_Travail demandé_: Recopiez à l'identique toutes les données ci-dessous, de la première ligne à la dernière.

_Données de l'exercice_:
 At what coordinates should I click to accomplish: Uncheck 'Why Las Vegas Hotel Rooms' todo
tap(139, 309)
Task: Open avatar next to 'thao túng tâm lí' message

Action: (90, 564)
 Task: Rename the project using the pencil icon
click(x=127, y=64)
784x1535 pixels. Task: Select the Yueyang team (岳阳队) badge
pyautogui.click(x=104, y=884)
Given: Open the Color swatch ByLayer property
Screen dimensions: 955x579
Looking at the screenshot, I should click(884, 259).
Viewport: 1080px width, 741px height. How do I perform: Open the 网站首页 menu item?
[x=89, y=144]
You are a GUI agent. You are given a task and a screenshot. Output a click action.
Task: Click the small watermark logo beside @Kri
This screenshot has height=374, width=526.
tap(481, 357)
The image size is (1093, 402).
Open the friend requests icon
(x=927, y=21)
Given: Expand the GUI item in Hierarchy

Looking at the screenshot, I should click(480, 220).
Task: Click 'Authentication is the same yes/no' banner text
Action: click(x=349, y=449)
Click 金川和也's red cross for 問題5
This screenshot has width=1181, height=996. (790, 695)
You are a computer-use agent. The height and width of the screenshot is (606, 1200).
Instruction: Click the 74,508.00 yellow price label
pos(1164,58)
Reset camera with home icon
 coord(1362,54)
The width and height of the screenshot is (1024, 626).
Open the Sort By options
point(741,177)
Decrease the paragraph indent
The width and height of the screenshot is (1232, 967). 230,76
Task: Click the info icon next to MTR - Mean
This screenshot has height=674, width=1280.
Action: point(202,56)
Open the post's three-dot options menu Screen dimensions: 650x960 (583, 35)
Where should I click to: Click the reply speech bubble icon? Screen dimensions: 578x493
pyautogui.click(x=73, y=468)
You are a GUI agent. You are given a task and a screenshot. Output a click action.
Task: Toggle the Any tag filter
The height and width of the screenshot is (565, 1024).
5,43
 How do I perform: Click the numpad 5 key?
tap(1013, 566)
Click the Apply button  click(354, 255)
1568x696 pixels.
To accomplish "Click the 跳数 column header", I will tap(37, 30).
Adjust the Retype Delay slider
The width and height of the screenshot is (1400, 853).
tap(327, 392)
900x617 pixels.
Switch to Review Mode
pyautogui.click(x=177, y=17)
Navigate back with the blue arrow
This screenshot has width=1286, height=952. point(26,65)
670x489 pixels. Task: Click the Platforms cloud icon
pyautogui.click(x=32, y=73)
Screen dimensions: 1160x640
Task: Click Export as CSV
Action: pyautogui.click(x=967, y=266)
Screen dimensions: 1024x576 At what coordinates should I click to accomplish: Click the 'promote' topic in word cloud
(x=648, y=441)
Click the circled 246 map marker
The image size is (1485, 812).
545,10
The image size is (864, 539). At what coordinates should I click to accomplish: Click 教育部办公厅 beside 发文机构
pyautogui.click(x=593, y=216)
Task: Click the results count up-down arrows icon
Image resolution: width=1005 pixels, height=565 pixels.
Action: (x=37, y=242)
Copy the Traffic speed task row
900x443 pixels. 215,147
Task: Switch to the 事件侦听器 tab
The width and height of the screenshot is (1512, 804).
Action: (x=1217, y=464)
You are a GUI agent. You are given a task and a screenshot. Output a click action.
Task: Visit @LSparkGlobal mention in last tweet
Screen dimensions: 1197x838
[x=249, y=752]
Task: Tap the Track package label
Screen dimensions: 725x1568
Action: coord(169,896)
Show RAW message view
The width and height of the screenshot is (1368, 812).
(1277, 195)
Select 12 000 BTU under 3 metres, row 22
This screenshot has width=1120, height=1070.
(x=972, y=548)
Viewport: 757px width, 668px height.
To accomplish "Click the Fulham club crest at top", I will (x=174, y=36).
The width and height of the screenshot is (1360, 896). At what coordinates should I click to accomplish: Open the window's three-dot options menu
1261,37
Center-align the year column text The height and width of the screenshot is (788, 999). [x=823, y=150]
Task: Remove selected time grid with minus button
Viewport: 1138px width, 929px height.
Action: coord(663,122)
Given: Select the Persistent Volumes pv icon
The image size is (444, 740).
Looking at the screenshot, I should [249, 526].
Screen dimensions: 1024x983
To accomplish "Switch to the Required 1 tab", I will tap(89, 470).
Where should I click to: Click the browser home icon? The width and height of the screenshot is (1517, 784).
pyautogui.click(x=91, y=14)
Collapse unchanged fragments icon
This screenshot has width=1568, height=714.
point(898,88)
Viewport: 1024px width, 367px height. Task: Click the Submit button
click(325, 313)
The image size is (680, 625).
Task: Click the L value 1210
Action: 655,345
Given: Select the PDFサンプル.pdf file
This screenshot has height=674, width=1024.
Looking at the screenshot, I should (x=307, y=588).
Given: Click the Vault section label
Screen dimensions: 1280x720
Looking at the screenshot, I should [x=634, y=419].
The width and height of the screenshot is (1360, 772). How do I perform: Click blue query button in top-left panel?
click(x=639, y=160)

_La solution_:
 At what coordinates should I click to accomplish: Uncheck 'Why Las Vegas Hotel Rooms' todo
tap(139, 309)
Task: Open avatar next to 'thao túng tâm lí' message

Action: (90, 564)
 Task: Rename the project using the pencil icon
click(x=127, y=64)
784x1535 pixels. Task: Select the Yueyang team (岳阳队) badge
pyautogui.click(x=104, y=884)
Given: Open the Color swatch ByLayer property
Screen dimensions: 955x579
Looking at the screenshot, I should click(884, 259).
Viewport: 1080px width, 741px height. How do I perform: Open the 网站首页 menu item?
[x=89, y=144]
You are a GUI agent. You are given a task and a screenshot. Output a click action.
Task: Click the small watermark logo beside @Kri
This screenshot has height=374, width=526.
tap(481, 357)
The image size is (1093, 402).
Open the friend requests icon
(x=927, y=21)
Given: Expand the GUI item in Hierarchy

Looking at the screenshot, I should click(480, 220).
Task: Click 'Authentication is the same yes/no' banner text
Action: click(x=349, y=449)
Click 金川和也's red cross for 問題5
This screenshot has width=1181, height=996. (790, 695)
You are a computer-use agent. The height and width of the screenshot is (606, 1200).
Instruction: Click the 74,508.00 yellow price label
pos(1164,58)
Reset camera with home icon
 coord(1362,54)
The width and height of the screenshot is (1024, 626).
Open the Sort By options
point(741,177)
Decrease the paragraph indent
The width and height of the screenshot is (1232, 967). 230,76
Task: Click the info icon next to MTR - Mean
This screenshot has height=674, width=1280.
Action: point(202,56)
Open the post's three-dot options menu Screen dimensions: 650x960 (583, 35)
Where should I click to: Click the reply speech bubble icon? Screen dimensions: 578x493
pyautogui.click(x=73, y=468)
You are a GUI agent. You are given a task and a screenshot. Output a click action.
Task: Toggle the Any tag filter
The height and width of the screenshot is (565, 1024).
5,43
 How do I perform: Click the numpad 5 key?
tap(1013, 566)
Click the Apply button  click(354, 255)
1568x696 pixels.
To accomplish "Click the 跳数 column header", I will tap(37, 30).
Adjust the Retype Delay slider
The width and height of the screenshot is (1400, 853).
tap(327, 392)
900x617 pixels.
Switch to Review Mode
pyautogui.click(x=177, y=17)
Navigate back with the blue arrow
This screenshot has width=1286, height=952. point(26,65)
670x489 pixels. Task: Click the Platforms cloud icon
pyautogui.click(x=32, y=73)
Screen dimensions: 1160x640
Task: Click Export as CSV
Action: pyautogui.click(x=967, y=266)
Screen dimensions: 1024x576 At what coordinates should I click to accomplish: Click the 'promote' topic in word cloud
(x=648, y=441)
Click the circled 246 map marker
The image size is (1485, 812).
545,10
The image size is (864, 539). At what coordinates should I click to accomplish: Click 教育部办公厅 beside 发文机构
pyautogui.click(x=593, y=216)
Task: Click the results count up-down arrows icon
Image resolution: width=1005 pixels, height=565 pixels.
Action: (x=37, y=242)
Copy the Traffic speed task row
900x443 pixels. 215,147
Task: Switch to the 事件侦听器 tab
The width and height of the screenshot is (1512, 804).
Action: (x=1217, y=464)
You are a GUI agent. You are given a task and a screenshot. Output a click action.
Task: Visit @LSparkGlobal mention in last tweet
Screen dimensions: 1197x838
[x=249, y=752]
Task: Tap the Track package label
Screen dimensions: 725x1568
Action: coord(169,896)
Show RAW message view
The width and height of the screenshot is (1368, 812).
(1277, 195)
Select 12 000 BTU under 3 metres, row 22
This screenshot has width=1120, height=1070.
(x=972, y=548)
Viewport: 757px width, 668px height.
To accomplish "Click the Fulham club crest at top", I will (x=174, y=36).
The width and height of the screenshot is (1360, 896). At what coordinates should I click to accomplish: Open the window's three-dot options menu
1261,37
Center-align the year column text The height and width of the screenshot is (788, 999). [x=823, y=150]
Task: Remove selected time grid with minus button
Viewport: 1138px width, 929px height.
Action: coord(663,122)
Given: Select the Persistent Volumes pv icon
The image size is (444, 740).
Looking at the screenshot, I should [249, 526].
Screen dimensions: 1024x983
To accomplish "Switch to the Required 1 tab", I will tap(89, 470).
Where should I click to: Click the browser home icon? The width and height of the screenshot is (1517, 784).
pyautogui.click(x=91, y=14)
Collapse unchanged fragments icon
This screenshot has width=1568, height=714.
point(898,88)
Viewport: 1024px width, 367px height. Task: Click the Submit button
click(325, 313)
The image size is (680, 625).
Task: Click the L value 1210
Action: 655,345
Given: Select the PDFサンプル.pdf file
This screenshot has height=674, width=1024.
Looking at the screenshot, I should (x=307, y=588).
Given: Click the Vault section label
Screen dimensions: 1280x720
Looking at the screenshot, I should [x=634, y=419].
The width and height of the screenshot is (1360, 772). How do I perform: Click blue query button in top-left panel?
click(x=639, y=160)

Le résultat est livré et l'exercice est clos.